== DATA FOR THIS EXERCISE

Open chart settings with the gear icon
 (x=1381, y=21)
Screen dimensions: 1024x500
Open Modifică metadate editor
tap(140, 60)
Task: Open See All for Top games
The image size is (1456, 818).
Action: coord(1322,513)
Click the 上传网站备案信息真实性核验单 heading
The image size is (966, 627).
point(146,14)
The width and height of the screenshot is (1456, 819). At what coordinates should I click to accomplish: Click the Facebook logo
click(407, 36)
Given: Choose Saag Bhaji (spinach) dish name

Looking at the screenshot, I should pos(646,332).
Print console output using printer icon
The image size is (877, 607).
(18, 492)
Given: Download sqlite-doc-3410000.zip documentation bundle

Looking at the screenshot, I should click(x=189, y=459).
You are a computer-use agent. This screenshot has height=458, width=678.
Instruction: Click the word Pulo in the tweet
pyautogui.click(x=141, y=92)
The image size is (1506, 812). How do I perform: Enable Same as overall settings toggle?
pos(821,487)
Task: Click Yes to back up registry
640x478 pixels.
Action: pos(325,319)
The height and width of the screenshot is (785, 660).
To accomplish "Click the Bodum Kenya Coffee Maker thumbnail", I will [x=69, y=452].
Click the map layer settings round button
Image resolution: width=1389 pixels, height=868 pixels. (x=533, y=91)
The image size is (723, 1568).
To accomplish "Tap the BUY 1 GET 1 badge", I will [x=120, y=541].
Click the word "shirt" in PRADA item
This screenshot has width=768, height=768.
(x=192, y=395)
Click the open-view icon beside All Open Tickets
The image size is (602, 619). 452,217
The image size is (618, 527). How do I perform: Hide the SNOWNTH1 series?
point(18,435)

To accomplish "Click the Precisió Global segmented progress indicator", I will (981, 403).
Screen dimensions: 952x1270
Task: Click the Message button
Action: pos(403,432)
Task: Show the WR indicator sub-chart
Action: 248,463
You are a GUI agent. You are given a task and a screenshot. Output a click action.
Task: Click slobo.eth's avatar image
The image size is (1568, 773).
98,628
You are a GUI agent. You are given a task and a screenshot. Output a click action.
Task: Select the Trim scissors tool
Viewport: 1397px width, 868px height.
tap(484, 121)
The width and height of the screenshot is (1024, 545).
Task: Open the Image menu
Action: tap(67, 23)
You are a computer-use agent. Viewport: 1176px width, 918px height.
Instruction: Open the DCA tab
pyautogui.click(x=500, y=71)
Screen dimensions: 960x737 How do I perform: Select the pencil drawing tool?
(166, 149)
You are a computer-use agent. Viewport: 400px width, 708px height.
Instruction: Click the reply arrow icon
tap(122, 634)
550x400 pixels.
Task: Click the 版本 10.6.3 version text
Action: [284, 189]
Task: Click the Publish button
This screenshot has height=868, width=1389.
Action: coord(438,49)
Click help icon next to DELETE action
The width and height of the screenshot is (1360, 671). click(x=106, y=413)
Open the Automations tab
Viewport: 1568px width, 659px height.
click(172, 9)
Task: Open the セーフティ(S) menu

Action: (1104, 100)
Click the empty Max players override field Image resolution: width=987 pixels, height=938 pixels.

====

Could you find every line in the records above that contains the word "agent" and copy it?

You are a computer-use agent. This screenshot has height=458, width=678.
You are a GUI agent. You are given a task and a screenshot. Output a click action.
You are a GUI agent. You are given a task and a screenshot. Output a click action.
You are a computer-use agent. Viewport: 1176px width, 918px height.
You are a computer-use agent. Viewport: 400px width, 708px height.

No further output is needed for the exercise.